Some originality in choice of dataset and in the decision to try ARCH for a epidemiological model. That would normally be unrecommended, but here it is found to do okay.
Plotting, ACF, spectral analysis and ARMA are all best done on a log scale. Then, the log-ARMA likelihood needs to be computed with care (see the measles case study in Chapter 18).
Here, your reporting rate is estimated to be close to one.

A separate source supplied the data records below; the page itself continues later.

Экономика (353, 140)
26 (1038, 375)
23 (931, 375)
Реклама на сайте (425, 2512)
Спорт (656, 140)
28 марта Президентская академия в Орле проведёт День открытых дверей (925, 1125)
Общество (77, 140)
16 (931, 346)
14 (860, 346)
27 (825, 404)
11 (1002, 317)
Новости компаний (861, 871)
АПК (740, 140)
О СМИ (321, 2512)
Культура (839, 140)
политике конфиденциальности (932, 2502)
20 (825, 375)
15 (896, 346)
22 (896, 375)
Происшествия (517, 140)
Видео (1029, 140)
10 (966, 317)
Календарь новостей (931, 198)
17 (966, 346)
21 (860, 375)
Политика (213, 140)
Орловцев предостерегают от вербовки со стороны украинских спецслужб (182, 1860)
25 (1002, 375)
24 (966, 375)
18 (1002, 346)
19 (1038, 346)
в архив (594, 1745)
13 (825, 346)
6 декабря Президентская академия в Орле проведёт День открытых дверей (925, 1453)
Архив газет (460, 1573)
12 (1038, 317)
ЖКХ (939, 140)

There is no depletion of susceptibles, since cases are much less than the \(N=48 \times 10^6\). This particular mechanistic model is not doing a good job. The real reporting rate for pertussis is probably very low, since mild or asymptomatic infections are common.

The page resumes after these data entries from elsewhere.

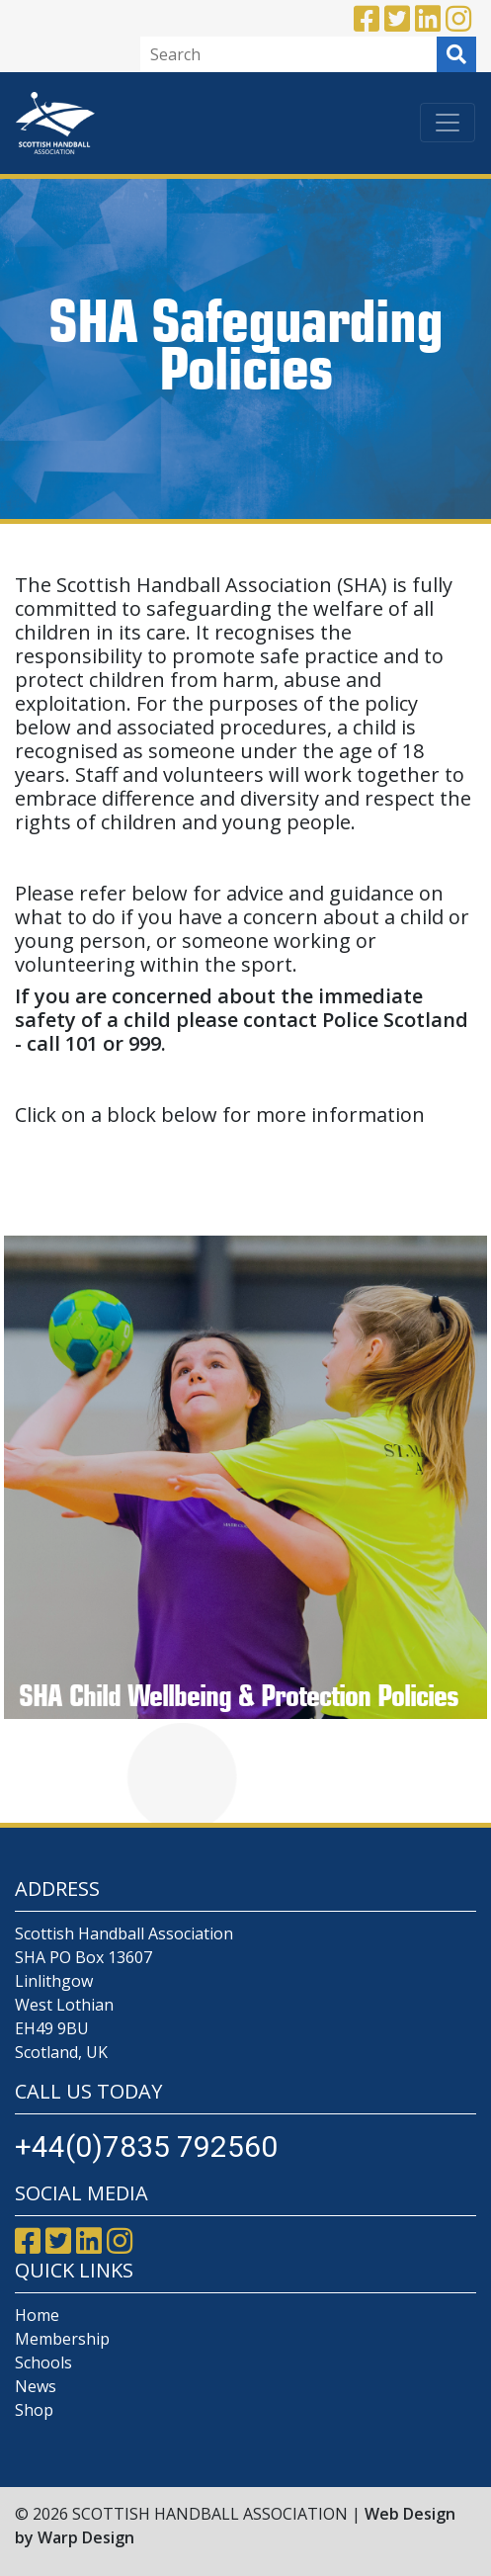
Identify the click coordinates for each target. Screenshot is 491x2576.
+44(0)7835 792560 (146, 2146)
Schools (43, 2362)
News (35, 2386)
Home (37, 2315)
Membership (62, 2339)
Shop (34, 2410)
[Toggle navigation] (447, 122)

The implemented SEIR model has no overdispersion in the process model. Also, no seasonality. There are various things to try to fix it up. The main contribution of the benchmark likelihoods is to remind us that the mechanistic model is not fully effective yet, and needs more work. However, multiple cycles of model development may not be possible on the timescale of a 531 final project.
Given the identified problems with the mechanistic model, it would be good to provide diagnostic plots (effective sample size, likelihood anomalies, etc). Without these, it is difficult to assess whether the POMP models failed due to misspecification, poor initialization, or numerical instability.

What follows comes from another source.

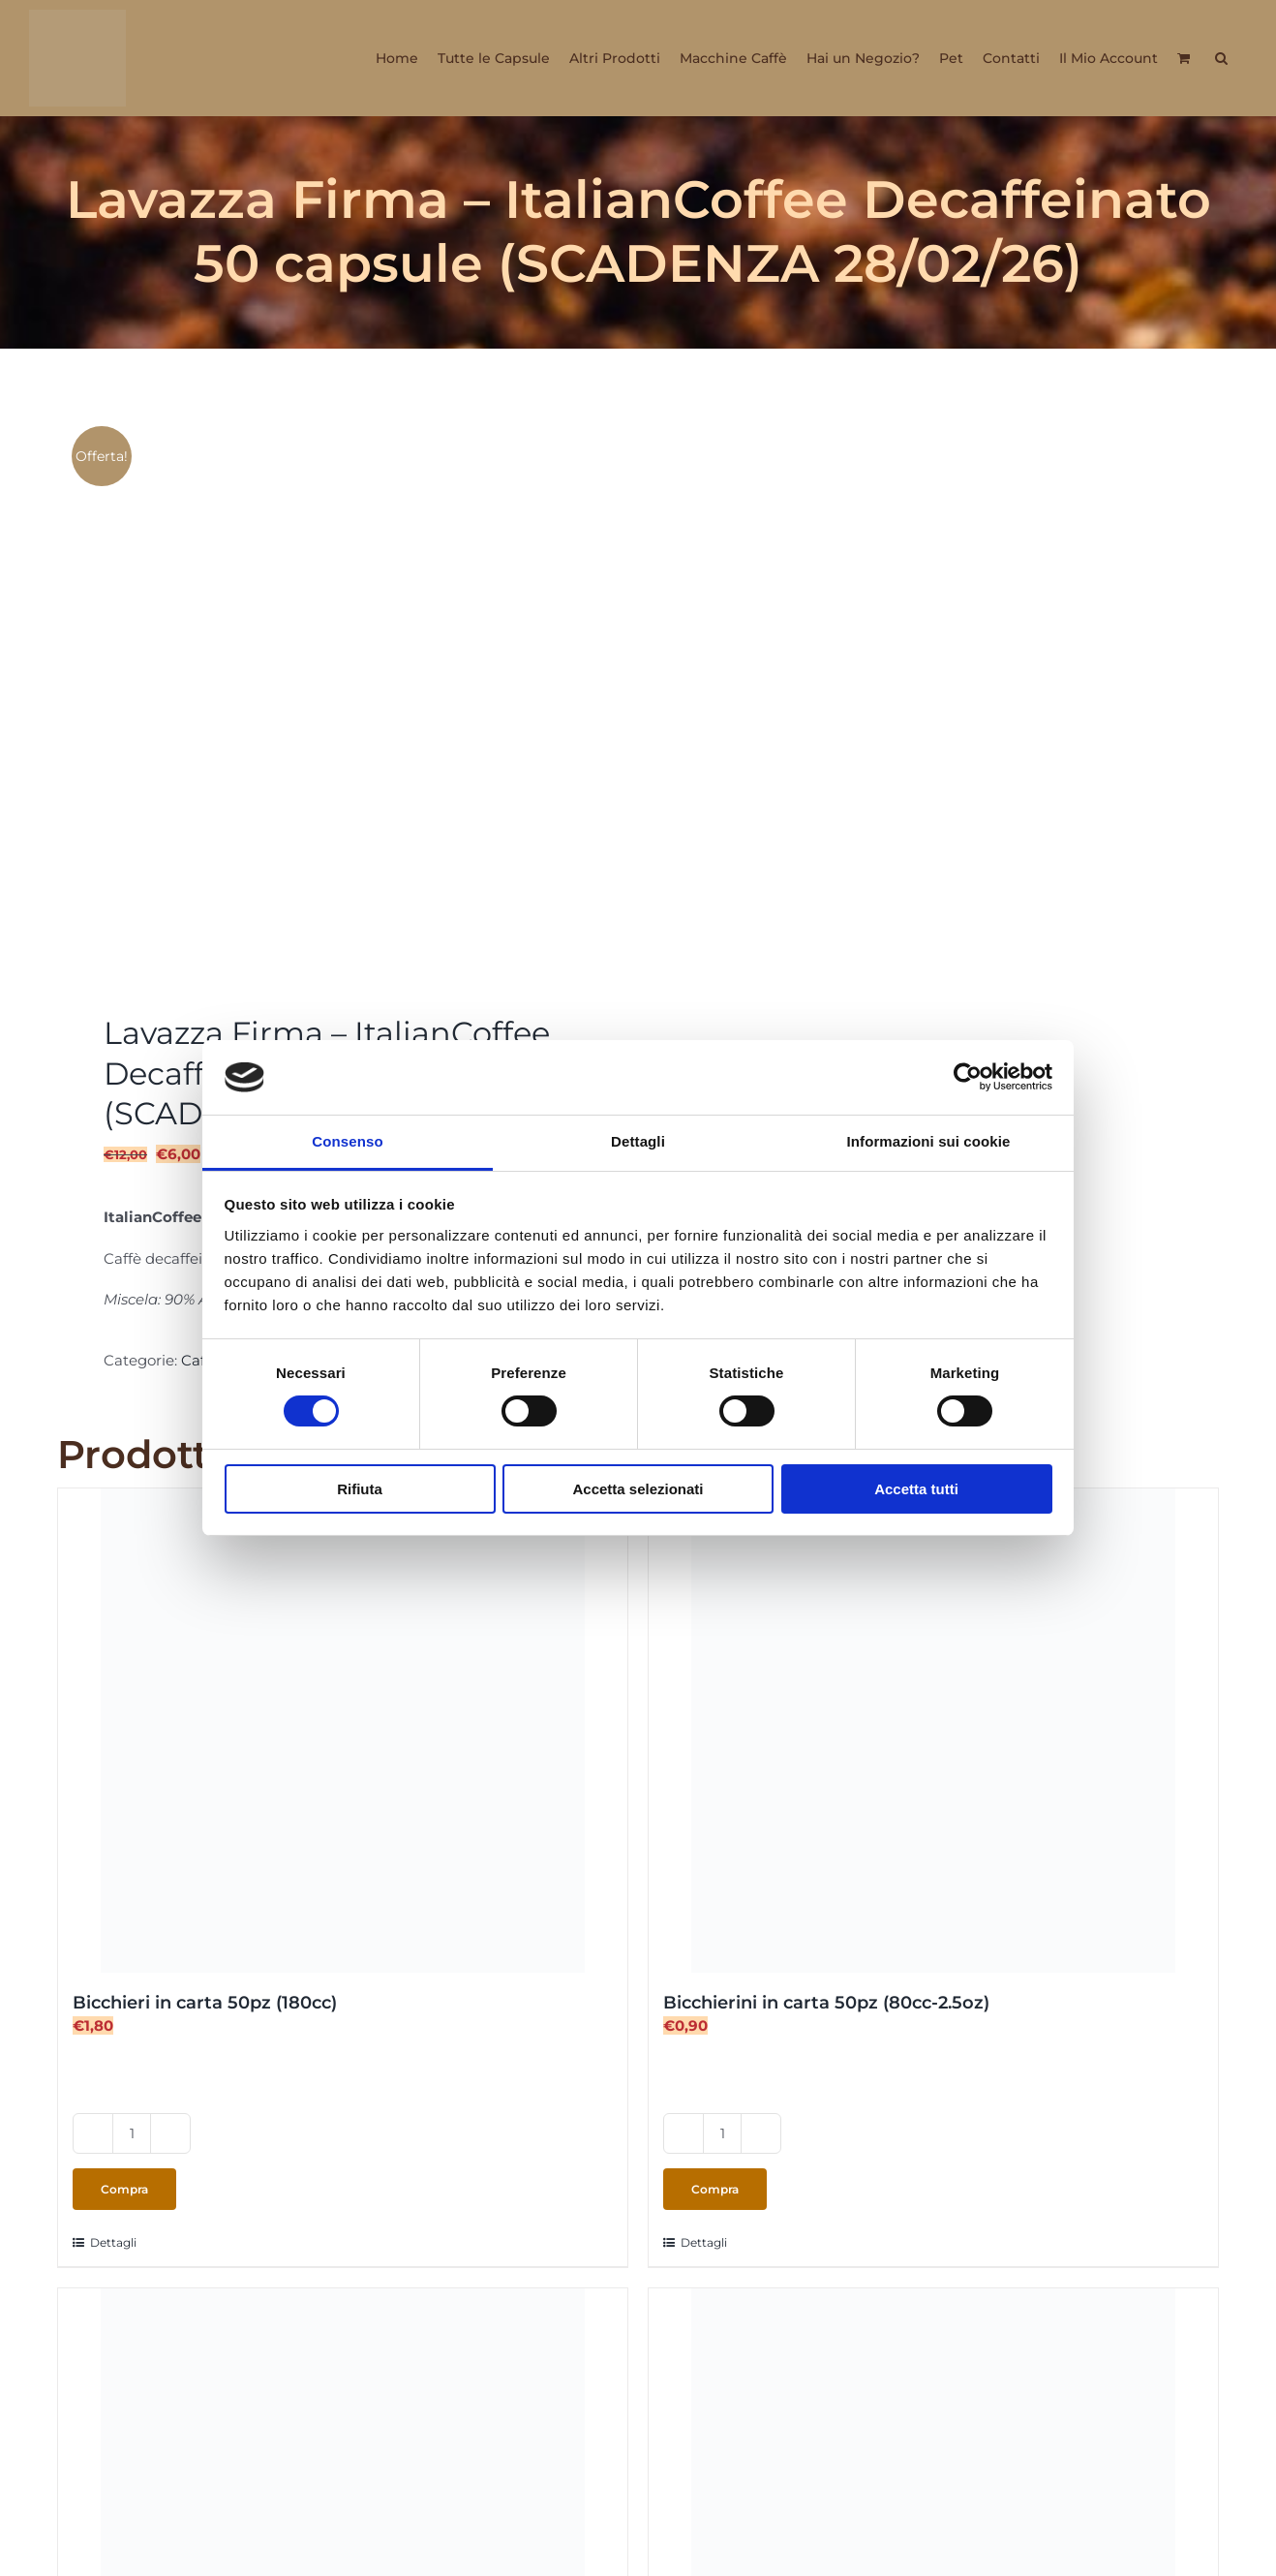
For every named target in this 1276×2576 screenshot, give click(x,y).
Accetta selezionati (637, 1489)
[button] (1221, 58)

ARCH is quite an unintuitive model for epidemics; it makes sense when the conditional mean is always constant, i.e., when the integrated process is random variation around exponential growth.
For comparing SEIR with ARCH, likelihood is a better measure than relying on a few hold-out timepoints.
It’s nice to notice the almost-comparability of the log-liks between the ARCH for differences and the SEIR: “Since first differencing is a linear transformation with a constant Jacobian, we can directly compare these fits after accounting for the dropped initial term.”
section/equation/figure numbers would be helpful to the reader.
The report would benefit from a consolidated summary table showing model type, log-likelihood, parameter estimates, and perhaps notes on model stability or convergence.